Managers foresee continued growth.

The biggest challenge Preferred Pump has faced has been its growth, according to Scott Sizemore, vice president of purchasing and information technology. “When I first started we had five branches. Now we are up to 30,” he says. “For a period of time we were adding three to four branches per year.”

The challenge then was absorbing the workload for the new branches and melding them into the Preferred Pump business model while maintaining current business, he says.

“As we have grown larger, we have gotten better at determining the right amount of personnel we need on hand,” Sizemore says.

According to Joe Thein, a group manager for Minnesota and Wisconsin, some of the biggest challenges faced in his region include:

  • Keeping Preferred Pump's service levels better than its competition. “Our major competitors have followed our lead and gone from being full line wholesalers like most were back in 1990 to specialty distributors focusing on the water systems industry, so we need to always strive to 'do the little things better,'” Thein says.

  • Dealing with the continual expansion of municipal and rural public water systems.


“It is increasingly more difficult for the private water well contractor to compete with government subsidized rural water projects,” Thein notes. “Many of our customers have had to diversify in order to keep their businesses healthy. In many of the southern and western counties of Minnesota very few private wells are now drilled so our customers have had to diversify into water treatment, environmental drilling, irrigation and other business ventures. Likewise, we as a distributor will be challenged in finding ways to grow our business in a mature market without losing focus of the core well and pump businesses that have traditionally been our mainstay.”

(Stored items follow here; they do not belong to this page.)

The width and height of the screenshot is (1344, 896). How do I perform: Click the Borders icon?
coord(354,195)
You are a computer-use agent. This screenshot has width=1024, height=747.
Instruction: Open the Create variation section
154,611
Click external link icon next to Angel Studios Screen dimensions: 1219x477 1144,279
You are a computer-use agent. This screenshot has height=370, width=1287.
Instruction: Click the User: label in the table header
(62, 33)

Another group manager, Jim Mathison, points out a major challenge is helping contractors improve their businesses. “We try to educate all the contractors to be good businesspeople," he says. "We want to teach them how to do different things that will generate more revenue. When they are financially healthy, we are too," he says. “I want every customer I sell to be very successful.”

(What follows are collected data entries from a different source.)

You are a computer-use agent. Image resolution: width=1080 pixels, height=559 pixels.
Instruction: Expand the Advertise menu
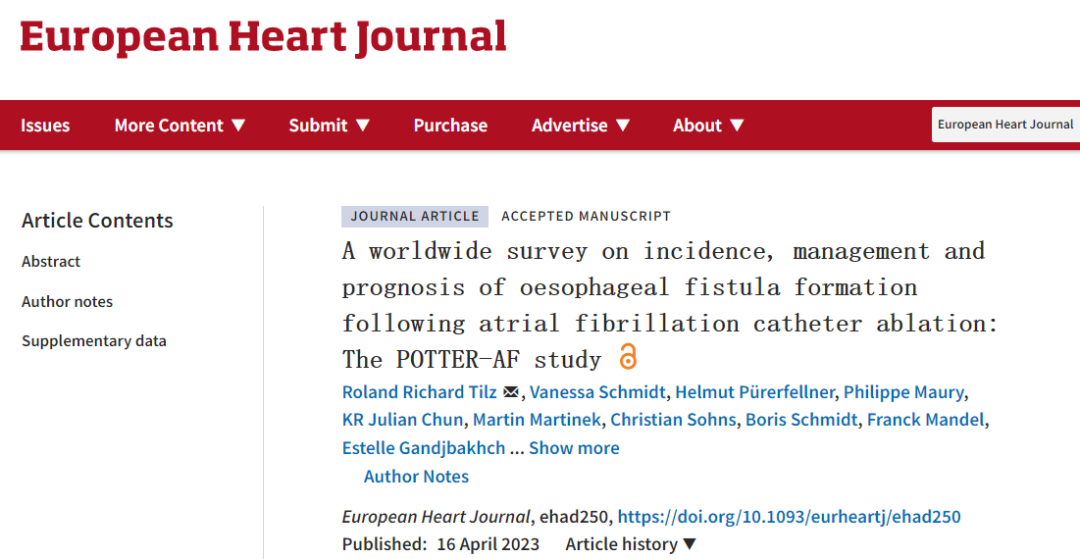[581, 125]
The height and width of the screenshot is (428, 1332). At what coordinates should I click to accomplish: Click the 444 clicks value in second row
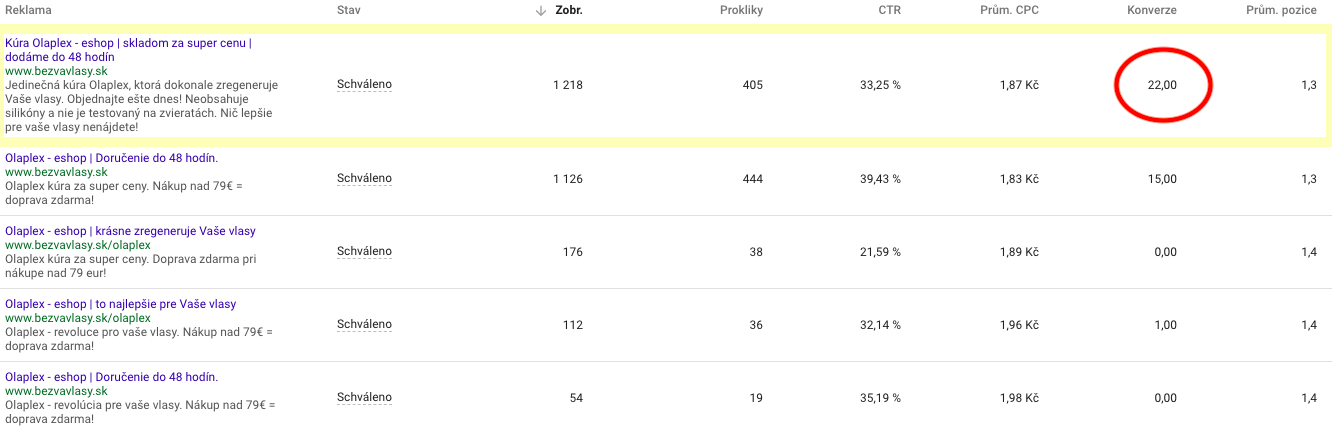[753, 179]
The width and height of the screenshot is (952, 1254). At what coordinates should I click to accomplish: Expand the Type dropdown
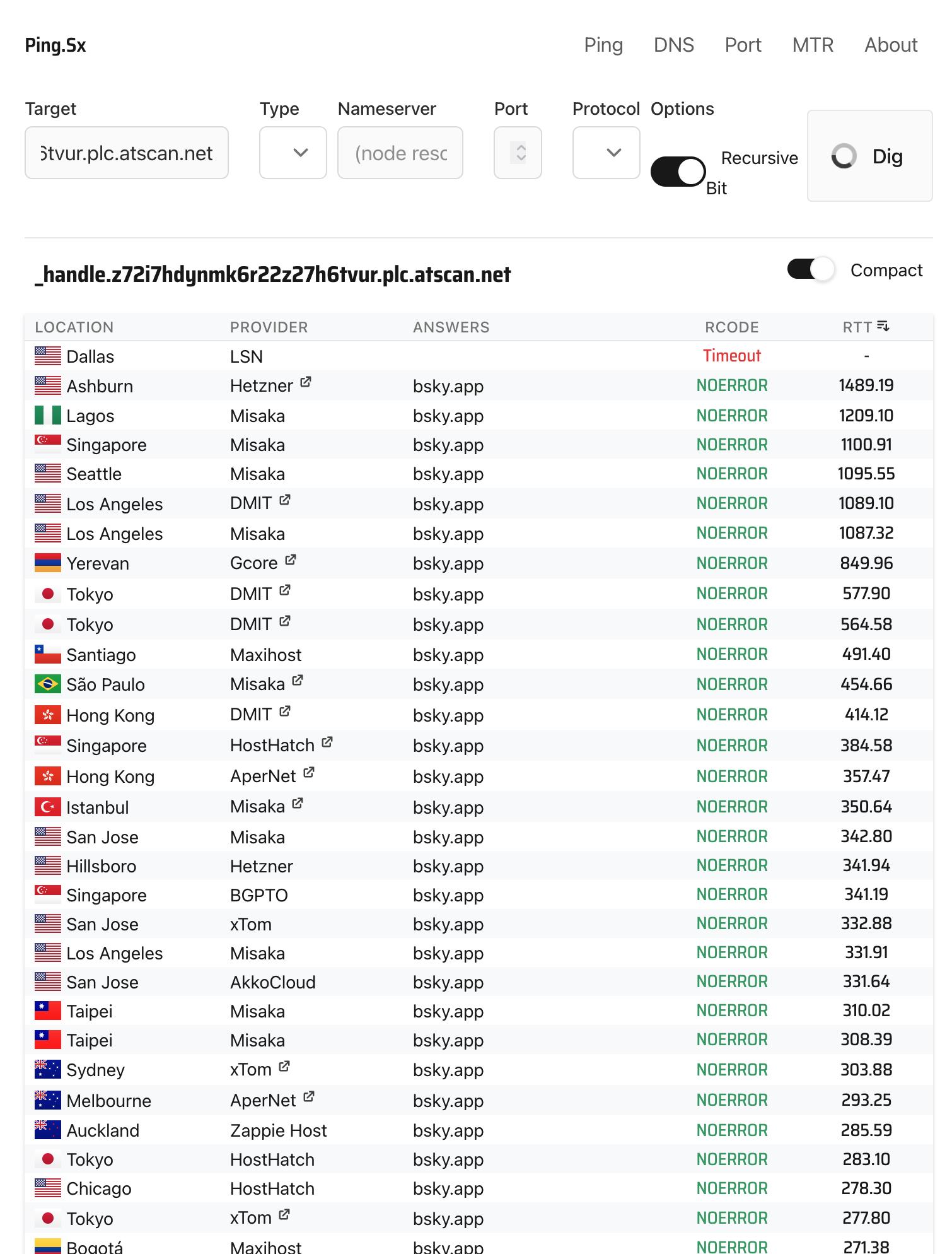[x=293, y=153]
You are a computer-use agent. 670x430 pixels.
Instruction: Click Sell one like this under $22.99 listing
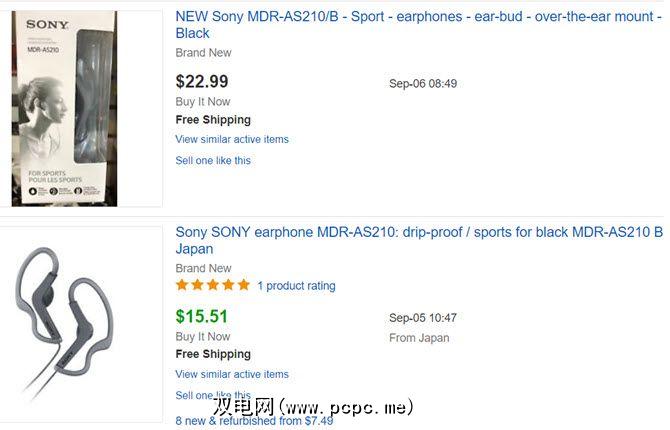[x=213, y=160]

People are the biggest challenge, according to Eddie Linnartz, a group manager. “If I lose a manager or salesman, as group manager I have to run that branch until that person is replaced,” he says. “Our biggest challenge is finding good people and keeping them.”

West Soward, vice president/finance, says his goal for Preferred Pump is to help it grow and be the best distributor in the industry. “The future outlook for Preferred Pump appears to be strong,” he ays. “We have great branch personnel and an owner who wants to grow the company by adding more great employees.”

Sizemore projects that Preferered Pump will continue to enjoy the growth and success it has seen in the past. “I expect us to be one of the leaders in making acquisitions,” he says. “We want to grow and expand in both new and existing markets.”

“All of us at Preferred Pump are lucky to be working with an owner who has a philosophy about running a business that reinvests a vast majority of his profits into the growth of the company,” Thein says. “I think that philosophy and our common sense approach to operating a business will keep us growing and on track to continued success.”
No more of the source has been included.